Rianaire watched the display with a face that likely seemed more insulting than she’d intended.
“I… I am practicing. Learning.”
She raised her eyebrows in surprise. “Learning?”
“Your ways.”
“Well…” Rianaire was unsure of what to say. “Inney and I are escaping. Rather, going away from places where one needs to curtsey. Would you join us?”
“I should not…”
“Oh, bah. You’re worried you’ll cause a fuss?” Rianaire began to walk, reaching up to grab Gadaí’s hand as she went. The skin was rough and the fingerprints ridged more strongly than she’d ever felt, to say nothing of the size of the hand itself. “A fuss is the best sort of thing to cause, I’ve found.”
The stares began in the courtyard of the Bastion and became whispers when they came to the South Road. Gadaí had tensed. Her eyes darted and she shifted nervously, clenching her fist over and over. Her attention whipped to Rianaire as she began to talk.
“Comfort is a strange thing, Gadaí.” She did not look up at the satyr, only kept moving along the street casually. “It exists with so many tiny subtle meanings. A soft bed. Or a hard one. A chair that catches you just the way it should. Calm, for some. A place to spend one’s nervous nature until you run empty. The blank void of an unbusied mind.” She stopped in front of an alehouse. The noise from inside already leaked out. The Little Bastion, it was called. “My mother’d have killed them for daring such a name, you know? The elf who named the place… tremendously talented, Sisters know. Likely he’s bedding them now if there’s anything beyond the dark. Oh, but I forget myself. Comfort.” She turned to Gadaí finally and looked up. “Everything has a beginning. Comfort, true comfort, begins at familiar, welcome. You must find the first before you can have the other. And so…”
She swept her hand toward the alehouse door.
Gadaí croaked a curious reply. “You… mean to have me drink?”
“No, no, no. Sisters, what a horrible idea.” She looked to Inney and back to Gadaí. “I mean to have us drink.”

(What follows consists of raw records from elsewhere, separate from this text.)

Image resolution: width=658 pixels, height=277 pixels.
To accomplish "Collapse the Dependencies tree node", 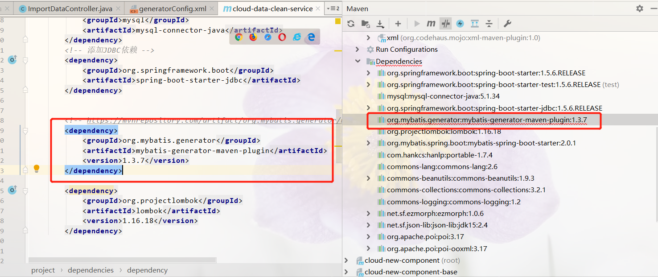I will pyautogui.click(x=358, y=61).
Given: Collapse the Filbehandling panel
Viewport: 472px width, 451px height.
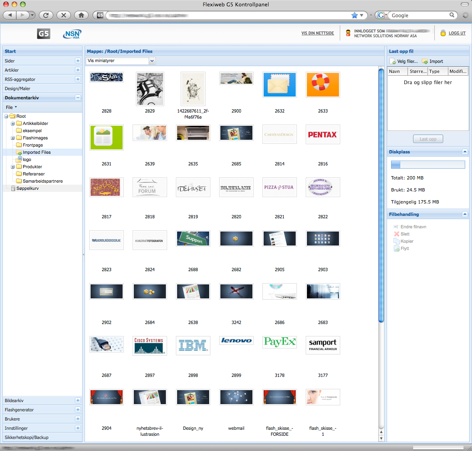Looking at the screenshot, I should pyautogui.click(x=465, y=214).
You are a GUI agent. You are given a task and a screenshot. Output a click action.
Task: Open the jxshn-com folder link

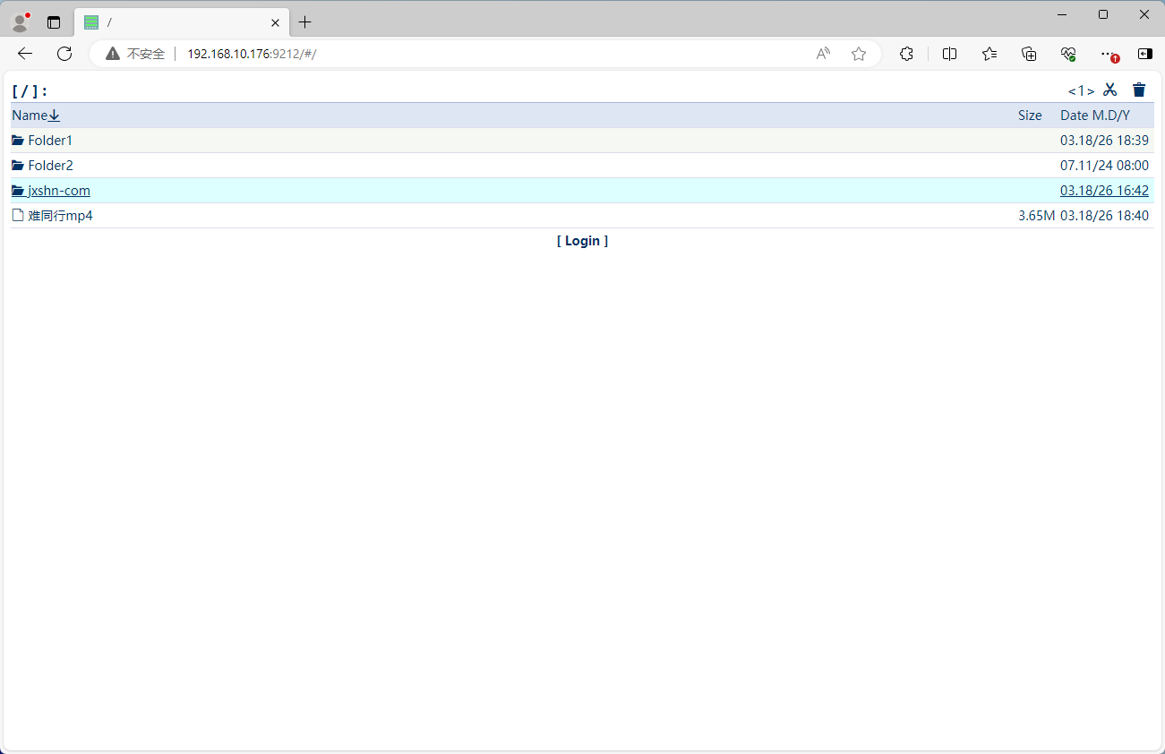click(x=58, y=191)
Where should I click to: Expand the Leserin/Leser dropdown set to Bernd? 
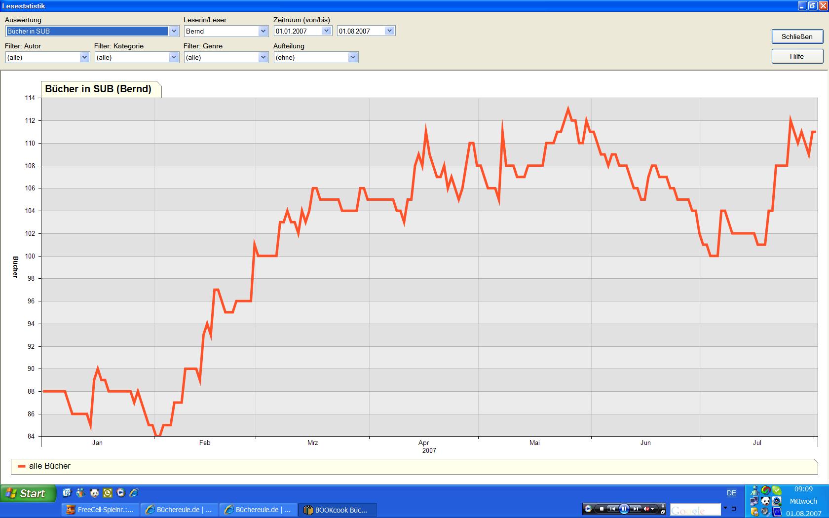pyautogui.click(x=263, y=31)
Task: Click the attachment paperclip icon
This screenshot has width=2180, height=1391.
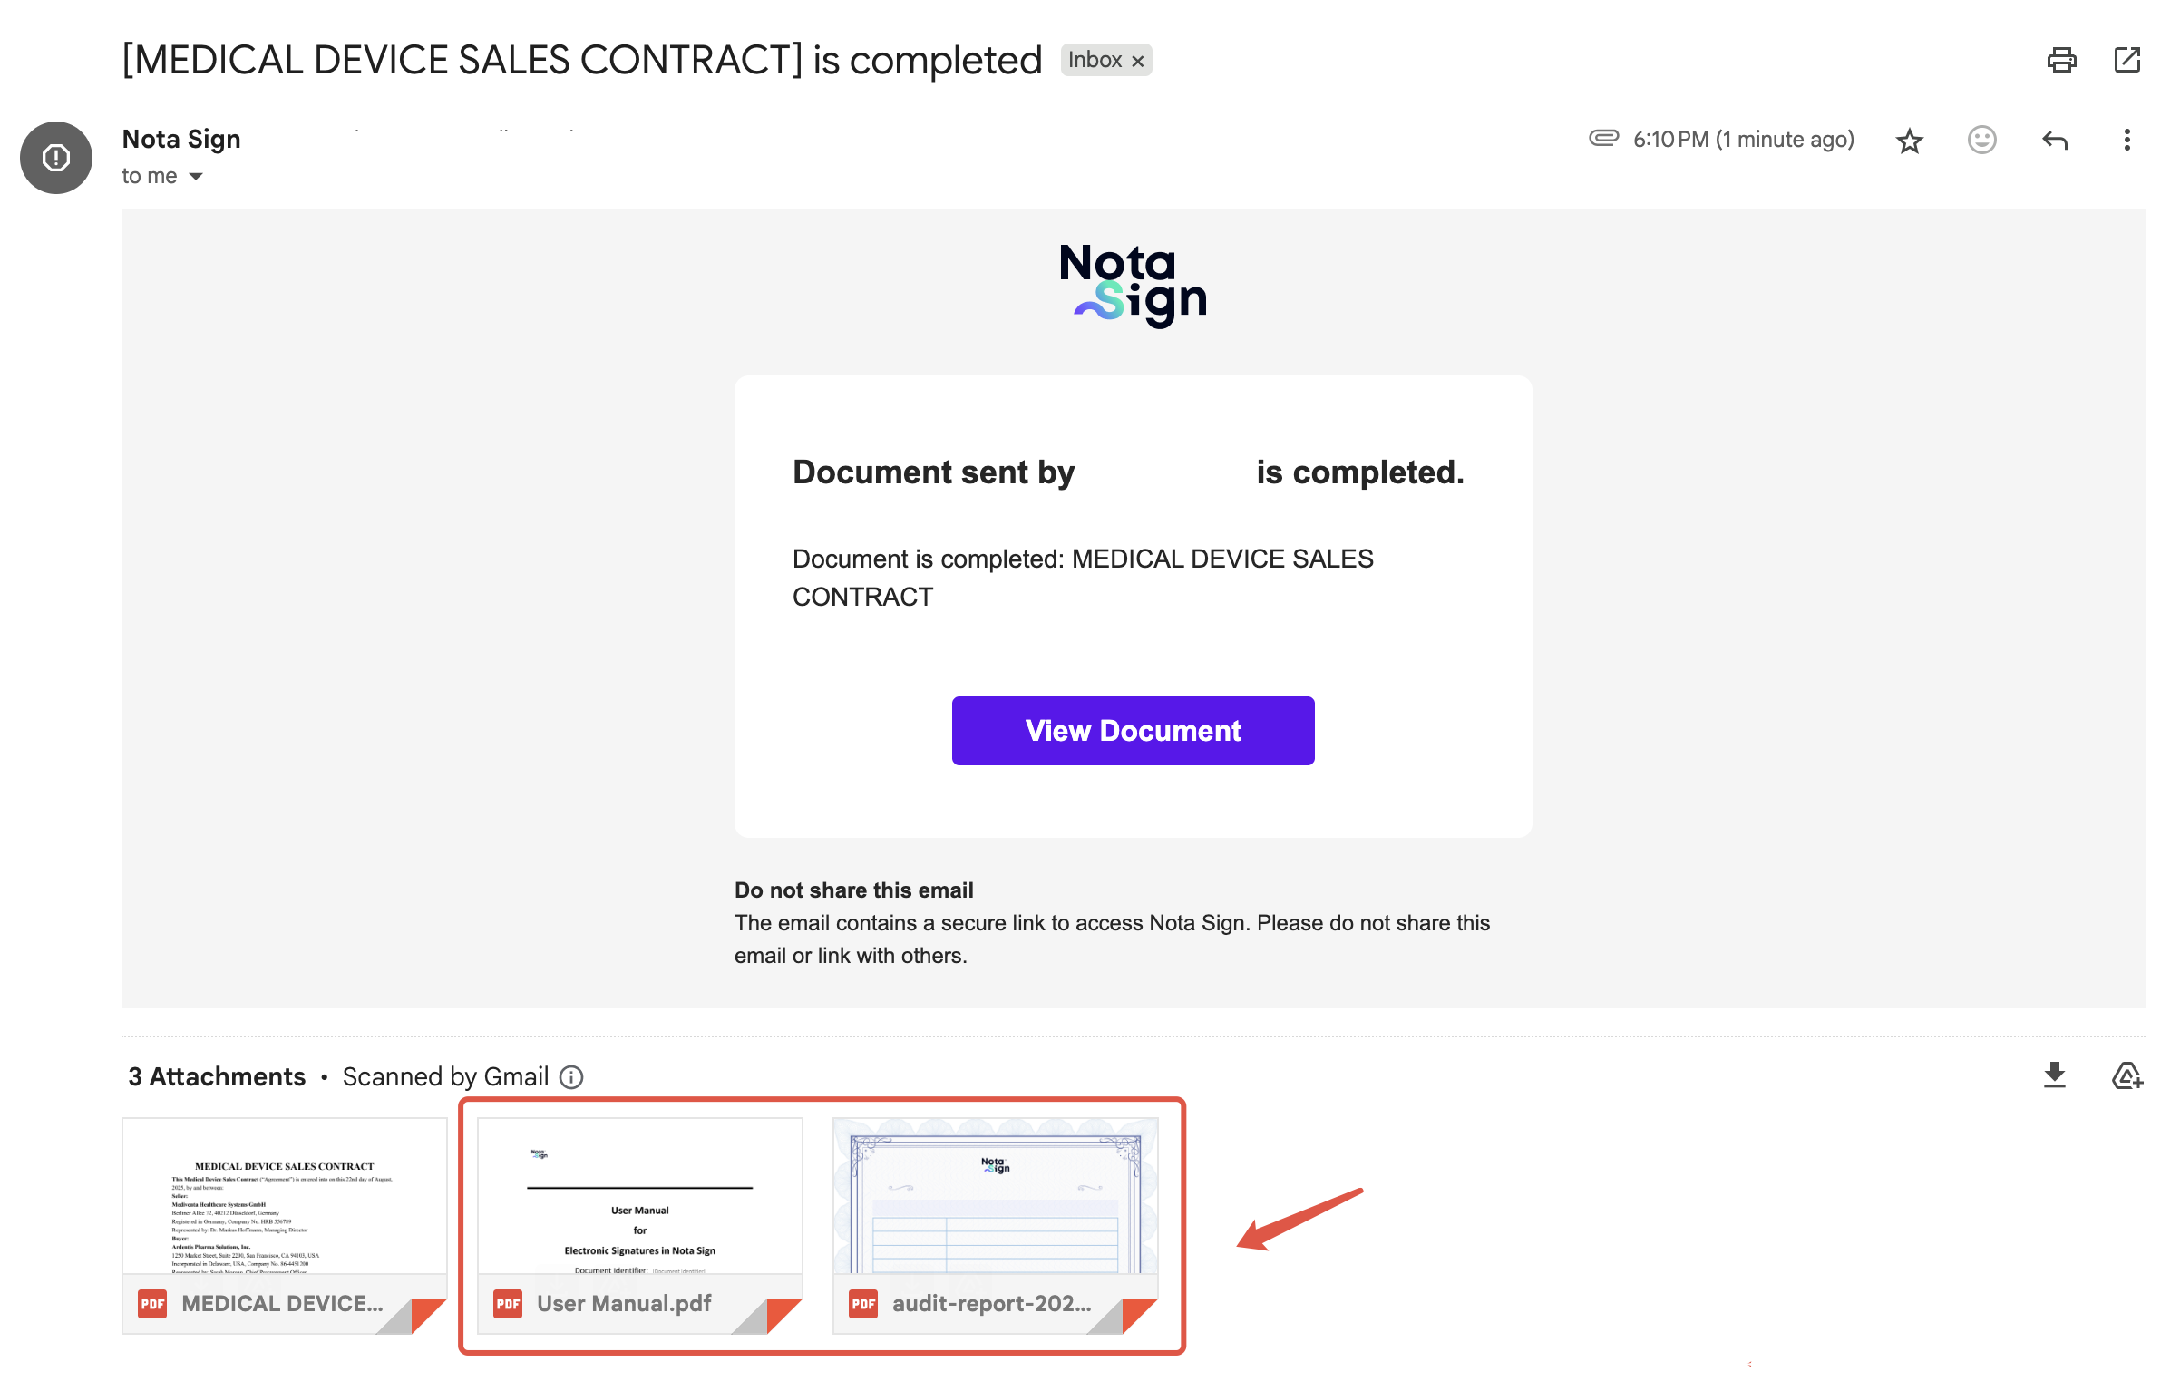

She took Gadaí’s hand again, it shook just the slightest bit. Even a satyr could know fear, she thought, amused. Inney saw to the door and Gadaí ducked as she went through it. A cheer started as they saw Rianaire but died when Gadaí showed behind her. Still with Gadaí’s hand in her own, she climbed the nearest table and stomped on it.
“Such quiet in my Little Bastion! Why?” She looked quite obviously at Gadaí. “This one? Is that all? Oh what brave elves you were until a moment ago.” She laughed and then she shouted. “My drink! Now!” There was a scramble behind the bar as an ale was hastily put into a mug. “The horsefolk are strange to us, sure as fish breathe water. But this one.” The mug came, but the elf edged it to her as far from Gadaí as she could manage. She took a large drink and slung the cup out wide. “This one! She’s saved me more than once. She’s saved more of you than you can count. Killed her own for our lives. And you’d look at her with such eyes? At this woman? My friend?” She took another drink and put her hand on Gadaí’s shoulder. “Well? I’ve said my piece. Tell me what you think of her.”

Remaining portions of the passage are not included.